Plain-English Summary
Rule 13(a) makes a counterclaim compulsory in superior court when it arises out of the same transaction or occurrence as the opposing party's claim and does not require third parties the court cannot bring in. Two exceptions apply: a claim already the subject of another pending action need not be repeated, and a claim need not be asserted as a counterclaim if the opposing party sued by attachment or other process that never gave the court personal jurisdiction over that claim. Rule 13(b) then opens the door wider, letting a party assert any counterclaim within the court's subject-matter jurisdiction whether or not it relates to the opposing claim, and it preserves the right to bring a later, separate action on a counterclaim not asserted in District Court.
Several subdivisions round out how counterclaims operate. Rule 13(c) lets a counterclaim exceed the opposing claim in amount or differ from it in kind — it need not offset or defeat the opposing claim at all. Rule 13(d) keeps these rules from expanding, beyond what other law already allows, the right to counterclaim or claim credits against the State of Vermont or its officers and agencies. Rule 13(e) lets a party bring a claim that matured or was acquired after an earlier pleading was served, with the court's permission, through a supplemental pleading. And Rule 13(f) lets a party add an omitted counterclaim by amendment, with leave of court, when the omission was due to oversight, inadvertence, or excusable neglect, or whenever justice requires it.

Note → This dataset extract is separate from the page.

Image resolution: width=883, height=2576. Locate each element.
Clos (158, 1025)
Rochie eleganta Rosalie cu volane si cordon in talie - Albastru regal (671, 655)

Rule 13(g) covers claims against a co-party rather than an opponent: a cross-claim may assert any claim arising from the same transaction or occurrence as the original action or a counterclaim in it, or relating to property that is the subject of the action, and it may include a claim that the co-party is or may be liable for all or part of a claim already asserted against the cross-claimant. Rule 13(h) lets new parties be joined to a counterclaim or cross-claim under Rules 19 and 20, and Rule 13(i) allows separate trials and separate judgments on a counterclaim or cross-claim under Rules 42(b) and 54(b), even where the opposing party's own claims have already been resolved. Rule 13(j), covering appealed and transferred actions, has been abrogated.
Frequently Asked Questions
When must I raise a counterclaim in Vermont or lose it (compulsory counterclaim)?
When it arises out of the same transaction or occurrence as the opposing party's claim and does not require the presence of third parties over whom the court cannot acquire jurisdiction — unless the claim is already pending in another action, or the opposing party sued only by attachment or process that did not give the court personal jurisdiction over that claim.
Can I bring an unrelated counterclaim against the opposing party in Vermont?
Yes. Rule 13(b) allows a permissive counterclaim against an opposing party as long as it falls within the court's subject-matter jurisdiction, whether or not it grows out of the same transaction or occurrence as the opposing claim.
Can my counterclaim in Vermont ask for more than the plaintiff is seeking?
Yes. Rule 13(c) says a counterclaim may claim relief exceeding in amount or different in kind from what the opposing party's pleading seeks, and it need not diminish or defeat that recovery at all.
What if I forgot to include a counterclaim in my Vermont answer?
Rule 13(f) lets a party add the omitted counterclaim by amendment, with the court's leave, when the omission resulted from oversight, inadvertence, or excusable neglect, or whenever justice requires allowing it.
What is a cross-claim in Vermont, and when can I bring one?
A cross-claim under Rule 13(g) is a claim by one party against a co-party, rather than against an opponent, arising from the same transaction or occurrence as the original action or a counterclaim in it, or relating to property at issue in the action. It may include a claim that the co-party is liable for all or part of a claim already asserted against the cross-claimant.